_Goal_
Copy the stretch of lines from the one containing "Click the green leaf" through the one containing "point(451,199)", both included, reproducing them exactly.

------

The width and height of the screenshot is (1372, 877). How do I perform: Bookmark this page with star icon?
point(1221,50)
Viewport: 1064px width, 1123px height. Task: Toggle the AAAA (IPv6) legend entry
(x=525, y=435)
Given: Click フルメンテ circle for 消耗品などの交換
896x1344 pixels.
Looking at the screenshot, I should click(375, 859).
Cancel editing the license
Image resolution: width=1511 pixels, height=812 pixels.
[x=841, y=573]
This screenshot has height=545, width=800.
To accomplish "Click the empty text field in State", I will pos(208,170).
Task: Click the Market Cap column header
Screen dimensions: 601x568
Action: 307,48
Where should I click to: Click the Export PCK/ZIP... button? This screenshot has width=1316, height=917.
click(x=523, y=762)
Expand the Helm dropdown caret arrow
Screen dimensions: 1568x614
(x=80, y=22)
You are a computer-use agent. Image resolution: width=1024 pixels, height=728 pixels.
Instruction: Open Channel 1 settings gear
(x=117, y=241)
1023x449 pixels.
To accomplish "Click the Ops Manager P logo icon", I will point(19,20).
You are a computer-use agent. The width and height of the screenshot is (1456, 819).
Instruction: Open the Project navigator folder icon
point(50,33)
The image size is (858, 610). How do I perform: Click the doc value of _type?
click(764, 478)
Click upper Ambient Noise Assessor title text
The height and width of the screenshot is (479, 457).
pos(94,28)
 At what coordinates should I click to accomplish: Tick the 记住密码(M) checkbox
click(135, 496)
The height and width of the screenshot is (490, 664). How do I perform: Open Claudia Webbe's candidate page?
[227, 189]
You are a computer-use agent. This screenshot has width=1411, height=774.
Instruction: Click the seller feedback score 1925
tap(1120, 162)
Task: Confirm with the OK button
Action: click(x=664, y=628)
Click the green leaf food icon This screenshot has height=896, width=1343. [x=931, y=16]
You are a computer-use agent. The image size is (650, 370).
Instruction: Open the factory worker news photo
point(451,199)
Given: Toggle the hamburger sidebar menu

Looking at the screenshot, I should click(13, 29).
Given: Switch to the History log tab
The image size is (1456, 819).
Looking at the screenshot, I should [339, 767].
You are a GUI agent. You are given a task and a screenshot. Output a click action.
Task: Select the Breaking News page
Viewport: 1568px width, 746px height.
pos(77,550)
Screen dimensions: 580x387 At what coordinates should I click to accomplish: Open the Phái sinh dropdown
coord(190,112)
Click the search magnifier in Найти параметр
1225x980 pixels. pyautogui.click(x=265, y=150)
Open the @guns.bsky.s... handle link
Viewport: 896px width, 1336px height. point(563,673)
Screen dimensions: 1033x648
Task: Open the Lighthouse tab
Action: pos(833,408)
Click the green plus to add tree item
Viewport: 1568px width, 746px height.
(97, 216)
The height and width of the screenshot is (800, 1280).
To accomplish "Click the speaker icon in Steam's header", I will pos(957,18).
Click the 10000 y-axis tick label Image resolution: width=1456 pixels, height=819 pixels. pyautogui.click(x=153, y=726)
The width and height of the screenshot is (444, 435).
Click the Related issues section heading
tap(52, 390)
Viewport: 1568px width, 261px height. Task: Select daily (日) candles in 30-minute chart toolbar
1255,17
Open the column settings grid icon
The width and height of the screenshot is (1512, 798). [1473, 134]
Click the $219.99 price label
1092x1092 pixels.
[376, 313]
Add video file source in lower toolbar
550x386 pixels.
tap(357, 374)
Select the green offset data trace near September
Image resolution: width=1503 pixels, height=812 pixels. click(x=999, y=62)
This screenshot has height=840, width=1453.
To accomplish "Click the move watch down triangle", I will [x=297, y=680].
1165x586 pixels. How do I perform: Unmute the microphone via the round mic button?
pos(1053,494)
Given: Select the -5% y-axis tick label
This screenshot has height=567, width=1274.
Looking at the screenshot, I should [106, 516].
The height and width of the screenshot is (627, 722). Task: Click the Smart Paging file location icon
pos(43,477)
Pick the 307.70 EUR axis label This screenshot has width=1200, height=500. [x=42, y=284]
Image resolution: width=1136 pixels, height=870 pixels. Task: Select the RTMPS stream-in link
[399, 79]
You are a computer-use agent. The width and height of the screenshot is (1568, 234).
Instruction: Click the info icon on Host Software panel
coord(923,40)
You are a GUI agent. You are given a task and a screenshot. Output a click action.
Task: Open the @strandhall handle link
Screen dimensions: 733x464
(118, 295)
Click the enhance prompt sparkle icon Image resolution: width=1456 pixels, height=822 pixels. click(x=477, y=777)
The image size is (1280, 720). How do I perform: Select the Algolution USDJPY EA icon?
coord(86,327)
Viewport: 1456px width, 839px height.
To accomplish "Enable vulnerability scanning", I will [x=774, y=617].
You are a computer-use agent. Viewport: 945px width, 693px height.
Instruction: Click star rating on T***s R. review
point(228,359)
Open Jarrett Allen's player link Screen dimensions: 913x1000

------

_Reply_
Click the green leaf food icon This screenshot has height=896, width=1343. [x=931, y=16]
You are a computer-use agent. The image size is (650, 370).
Instruction: Open the factory worker news photo
point(451,199)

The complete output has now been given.